専門メーカーがどのようにベンチャー精神を持続しているか(仮訳)




軽量で薄型の偏光レンズを使ったメガネを愛用している人ならば、そのメガネのレンズにはホプニック研究所の技術が使われている可能性がきわめて高い。薄型偏光レンズの製造において世界一のシェアを誇るプラスチックレンズメーカー、株式会社ホプニック研究所社長の高木俊治氏が、ベンチャー気質にあふれるビジネス哲学を語ってくれた。

高木氏はもともと大手企業でレンズを作る仕事をしていたが、その頃薄型レンズの需要はまだ小少なく、その会社は薄型レンズの製造に関心がなかった。「当時から、これからは開発主体に企業がシフトしていくべきだと感じていましたが、サラリーマンの立場では意見を言うのが難しかったので、1988年に起業しました」と言う。

研究を重ね、厚いレンズしかなかった市場にホプニック研究所が薄いレンズの素材となる新しい樹脂(呉羽化学工業が開発し、特許を取得した重合体を構成する基本単位物質)をもたらしたのは、起業翌年の1989年だった。

同社は樹脂の分子の隙間に金属のイオンを埋め込んでゆくことで樹脂と金属を混ぜるという、独自に開発した調合技術を使ってネオジムレンズという薄いレンズを製造し、国内はもちろん、海外にも販路を拡大し成功を収めた。だが、高木氏は「同じものばかり作っていてはいずれ競合する会社がいくつも出てくるだろうと思い、より優れた新しいものを作るべきだ」と考えた。

こうして新たに、まぶしさやぎらつきを抑える高屈折偏光レンズと、紫外線に当たると色が変わる高屈折調光レンズが相次いで発売された。「私たちのような小さな会社が大手企業に負けないためには、小さい市場の新しいニーズにこたえるしかありません。意外にもアメリカやヨーロッパでも売れています」と高木氏。

世界シェアの90%近くをホプニック研究所の製品が占める高屈折偏光レンズはレンズ内に偏光フィルムが挿入されている。製造技術がほとんど公開されていなかった偏光フィルムを作るため、製造機械を含め一から手作りし、長い期間をかけてさらにそれをレンズにする技術を確立した。「現在世界に偏光フィルムを作る会社は6~7社ありますが、ホプニック製品は品質で選ばれています」と高木氏は自信を見せる。

大量生産ができない小さな会社ならではの、生活環境や加齢による見え方の変化など特殊なニーズに応えられる製品を開発するのだが、開発には時間がかかるため、およそ8年後の需要を見越しているという。また、ホプニック研究所は4件の特許を持っているが、すでに世界のどこかで他社が特許をとった技術ではないか、膨大な特許関連資料をチェックする作業も、製品開発段階で約2年おきに行っている。
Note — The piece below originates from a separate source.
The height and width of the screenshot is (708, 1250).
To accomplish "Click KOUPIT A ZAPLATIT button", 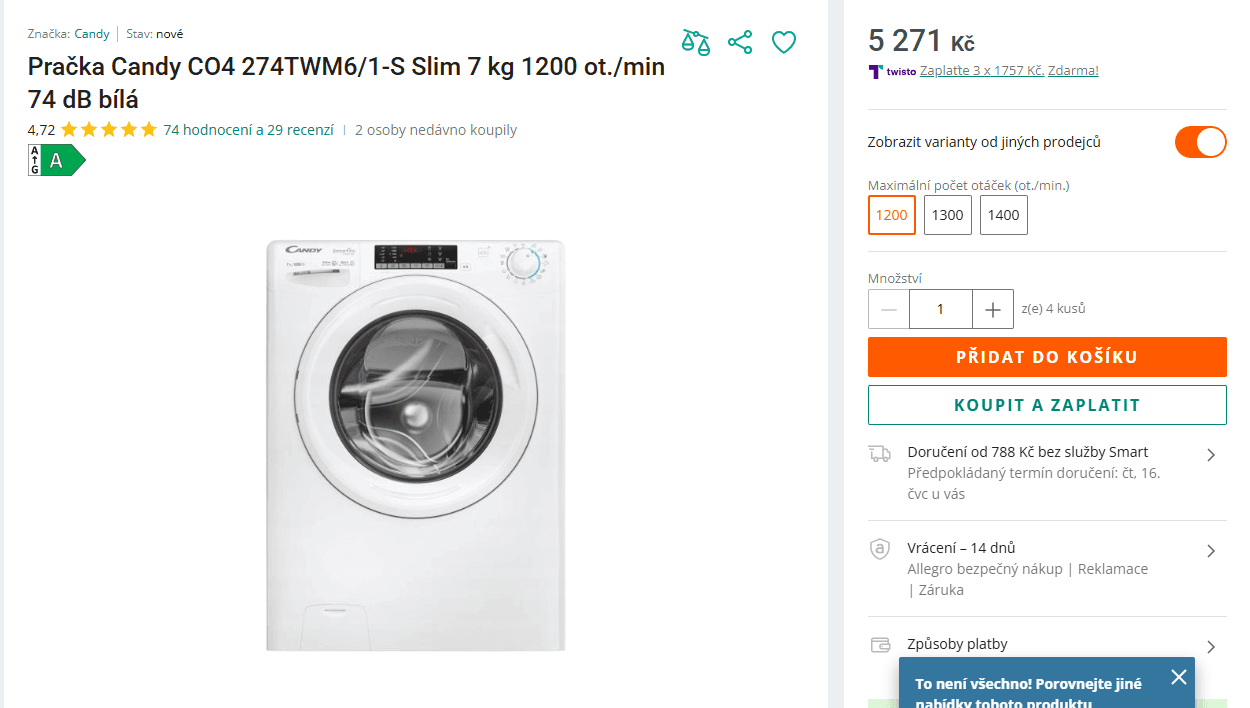I will point(1047,405).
2014年、ホプニック研究所は経済産業省より「グローバルニッチトップ企業100選」に選ばれた。今後も新しい素材を使ったフィルムや調光剤を表面に塗った調光レンズなど、未開拓の市場を見据えたビジネスを展開し、5年後には現在の3倍である30億円の売り上げを目指しているという。「レンズ業界では私たちはとても小さな会社ですが、中小企業ベンチャー振興基金や中小企業庁の創業補助金を活用してレンズなどの研究開発を行ってきました。現政府がベンチャー振興に力を入れていることも、とても心強く感じています」と高木氏。
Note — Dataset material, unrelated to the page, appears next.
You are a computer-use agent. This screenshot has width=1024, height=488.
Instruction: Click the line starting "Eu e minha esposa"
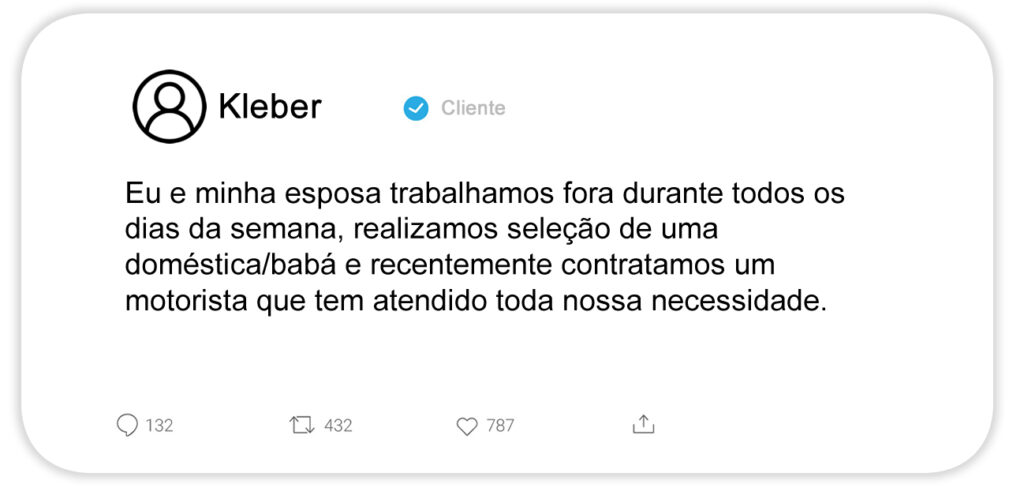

そして将来の夢は「機能性レンズメーカーとして世界一になること」である。「高屈折偏光

レンズの世界でのシェア1位という数字に胡坐をかかず、まだ参入の余地がある市場でもトップになりたい。そうすれば市場規模も大きくなり、製品の価格も下げることができます。ホプニック研究所の製品をハイエンド層だけでなく、もっと世界の多くの人に使ってもらえるようになってほしいです。」と高木氏は語る。